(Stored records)
---*---

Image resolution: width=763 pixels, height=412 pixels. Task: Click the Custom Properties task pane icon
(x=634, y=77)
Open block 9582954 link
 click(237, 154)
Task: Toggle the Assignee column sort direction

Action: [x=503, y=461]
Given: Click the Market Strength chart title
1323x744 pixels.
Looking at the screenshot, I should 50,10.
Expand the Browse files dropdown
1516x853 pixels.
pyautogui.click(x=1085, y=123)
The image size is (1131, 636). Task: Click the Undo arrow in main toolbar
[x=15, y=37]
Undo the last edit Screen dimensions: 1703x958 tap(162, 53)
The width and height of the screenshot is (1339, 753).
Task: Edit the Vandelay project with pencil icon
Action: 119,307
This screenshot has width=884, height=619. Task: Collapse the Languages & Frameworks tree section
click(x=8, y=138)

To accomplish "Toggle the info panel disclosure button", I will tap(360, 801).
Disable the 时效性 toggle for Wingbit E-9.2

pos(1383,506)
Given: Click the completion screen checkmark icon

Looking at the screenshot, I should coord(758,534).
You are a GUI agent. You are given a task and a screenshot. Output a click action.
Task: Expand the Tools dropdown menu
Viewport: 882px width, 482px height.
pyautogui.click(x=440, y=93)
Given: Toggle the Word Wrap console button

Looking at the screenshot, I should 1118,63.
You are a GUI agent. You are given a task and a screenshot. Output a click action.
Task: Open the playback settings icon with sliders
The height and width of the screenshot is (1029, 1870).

---*---

→ **Requirement**
Every entry needs to be copied exactly as it was written.

→ **Response below**
Image resolution: width=763 pixels, height=412 pixels. Task: Click the Custom Properties task pane icon
(x=634, y=77)
Open block 9582954 link
 click(237, 154)
Task: Toggle the Assignee column sort direction

Action: [x=503, y=461]
Given: Click the Market Strength chart title
1323x744 pixels.
Looking at the screenshot, I should 50,10.
Expand the Browse files dropdown
1516x853 pixels.
pyautogui.click(x=1085, y=123)
The image size is (1131, 636). Task: Click the Undo arrow in main toolbar
[x=15, y=37]
Undo the last edit Screen dimensions: 1703x958 tap(162, 53)
The width and height of the screenshot is (1339, 753).
Task: Edit the Vandelay project with pencil icon
Action: 119,307
This screenshot has width=884, height=619. Task: Collapse the Languages & Frameworks tree section
click(x=8, y=138)

To accomplish "Toggle the info panel disclosure button", I will tap(360, 801).
Disable the 时效性 toggle for Wingbit E-9.2

pos(1383,506)
Given: Click the completion screen checkmark icon

Looking at the screenshot, I should coord(758,534).
You are a GUI agent. You are given a task and a screenshot. Output a click action.
Task: Expand the Tools dropdown menu
Viewport: 882px width, 482px height.
pyautogui.click(x=440, y=93)
Given: Toggle the Word Wrap console button

Looking at the screenshot, I should 1118,63.
You are a GUI agent. You are given a task and a screenshot. Output a click action.
Task: Open the playback settings icon with sliders
The height and width of the screenshot is (1029, 1870).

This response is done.